Many growing companies reach a point where accounting alone is no longer enough and leadership begins to realize they need to build an FP&A team.

Your accounting team may close the books each month and produce accurate financial statements. But leadership still struggles to answer questions about the future of the business.

This is where FP&A (Financial Planning & Analysis) becomes essential. While accounting is a crucial function that records what happened, FP&A focuses on what will happen in the future and what your business should do next.

But if you want to build an FP&A team, hiring an analyst alone is not enough. You need to design the function intentionally. The most effective organizations follow a structured process that begins with the business need and evolves into a clear roadmap for capability development.

As your company grows, financial complexity increases and leadership needs better visibility into the future. Some organizations build these capabilities internally. Others seek FP&A consulting services to benefit from having an experienced FP&A leader build a best-in-class FP&A function.

Identify the Business Need Before Building an FP&A Team

To build an FP&A team, you must first understand the business need for stronger financial insight.

In many growing companies, accounting is functioning well. The books are closed accurately each month and financial statements are produced on time. Yet leadership still struggles to answer forward-looking questions about the business, such as.

  • What will revenue and profitability look like next quarter?
  • Which investments will generate the strongest returns?
  • How much can we spend while still meeting our financial targets?
  • What will happen if demand changes or costs increase?

When you identify the key questions that aren’t being addressed, you’ll gain a clear understanding of the underlying business need for an FP&A team. Leaders aren’t looking for more historical reports. They need financial insight that helps them make informed decisions about the future.

This is the mission of FP&A: providing leadership with forward-looking financial insight that enables better planning, resource allocation, and decision-making.

Defining the business need and FP&A’s mission at the outset is critical. Without a clear purpose, companies often build finance capabilities that produce more reports but do little to improve how decisions are made.

Learn more about the differences between Accounting and Finance.

Assess Where the Organization Is Today

Once the mission is clear, the next step is to assess your organization’s current finance capabilities. A structured assessment clarifies the starting point before establishing an FP&A team. One useful way to evaluate the current state is to examine capabilities in three areas: people, processes, and technology.

People

In many organizations without a formal FP&A team, accounting staff or operational leaders perform some FP&A activities. Budget preparation, variance analysis, and ad hoc analysis may fall to controllers, senior accountants, or department managers when no dedicated FP&A function exists.
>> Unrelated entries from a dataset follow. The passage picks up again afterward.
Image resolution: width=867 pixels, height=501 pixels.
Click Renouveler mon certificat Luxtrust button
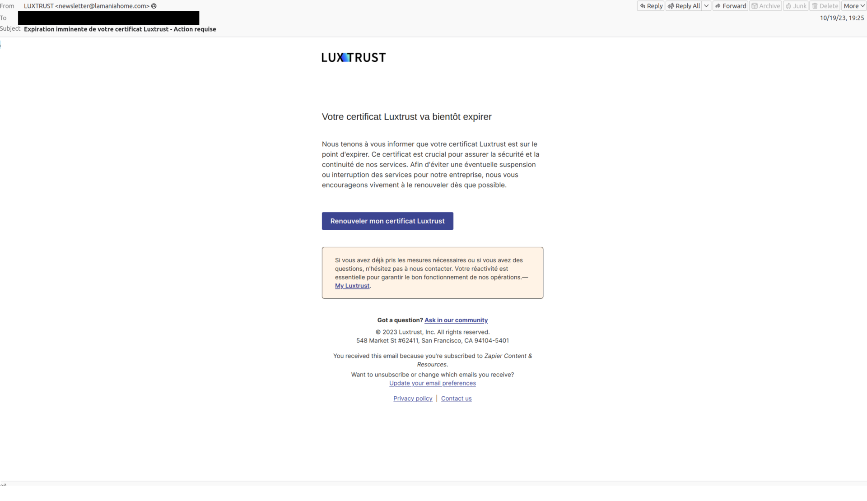[387, 221]
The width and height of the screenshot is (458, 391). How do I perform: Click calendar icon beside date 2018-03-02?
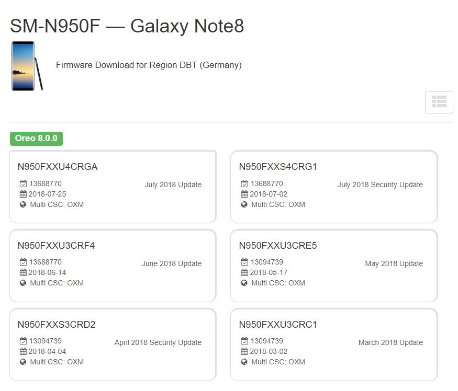[x=244, y=351]
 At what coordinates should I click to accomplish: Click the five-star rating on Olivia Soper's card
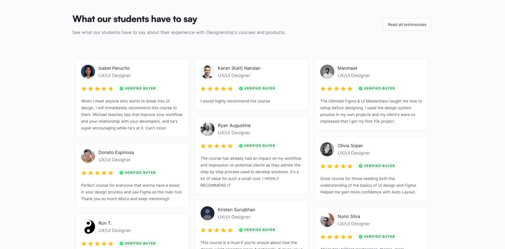336,166
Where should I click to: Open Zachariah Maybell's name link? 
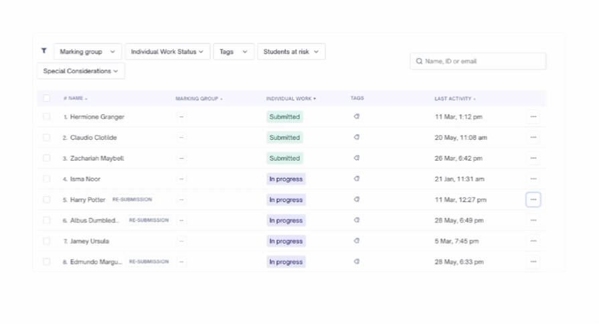[97, 158]
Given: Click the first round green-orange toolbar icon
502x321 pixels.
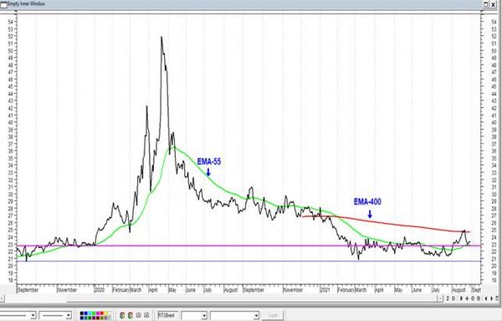Looking at the screenshot, I should click(x=122, y=315).
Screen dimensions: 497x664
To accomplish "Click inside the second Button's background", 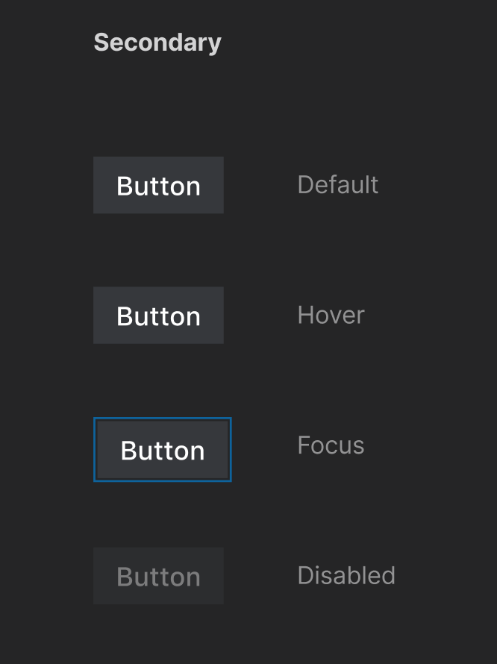I will pos(158,315).
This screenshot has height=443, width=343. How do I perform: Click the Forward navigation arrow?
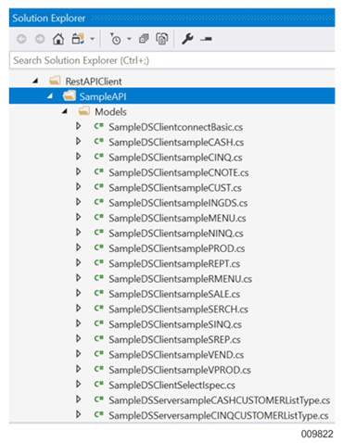click(40, 39)
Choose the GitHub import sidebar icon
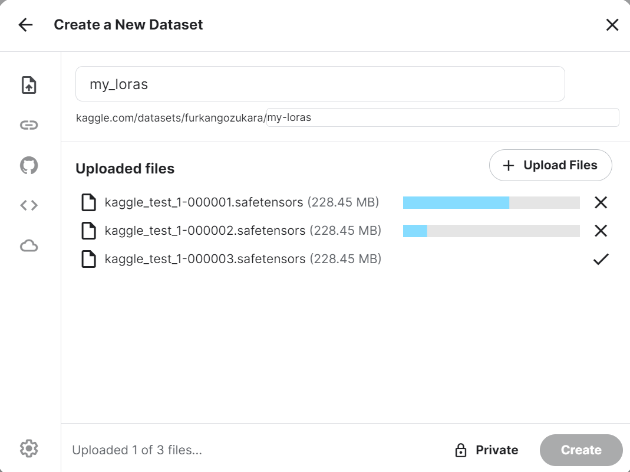Screen dimensions: 630x472 pos(29,165)
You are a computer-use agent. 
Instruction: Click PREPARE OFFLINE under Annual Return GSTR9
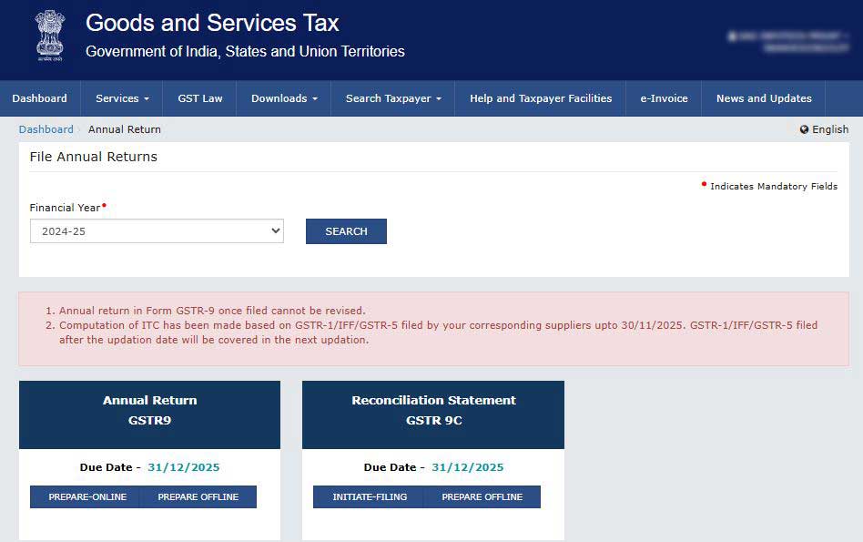198,496
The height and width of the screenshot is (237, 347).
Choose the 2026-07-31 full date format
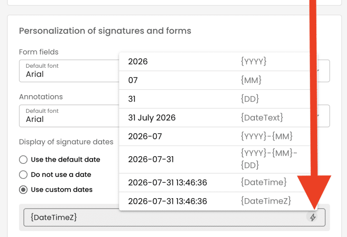(214, 159)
Evaluate who currently performs these activities and how effectively they provide financial insight to support leadership decisions. Consider the analytical capabilities of existing personnel, the quality of business partnership they provide to operating leaders, and whether responsibilities for planning, forecasting, and management reporting are clearly defined.

A high-performing FP&A function typically includes a mix of internal and external hires. Evaluate whether any current employees could become strong contributors to an emerging FP&A team. Internal team members bring valuable institutional knowledge and an understanding of how the business operates, while external hires contribute specialized FP&A experience and analytical frameworks.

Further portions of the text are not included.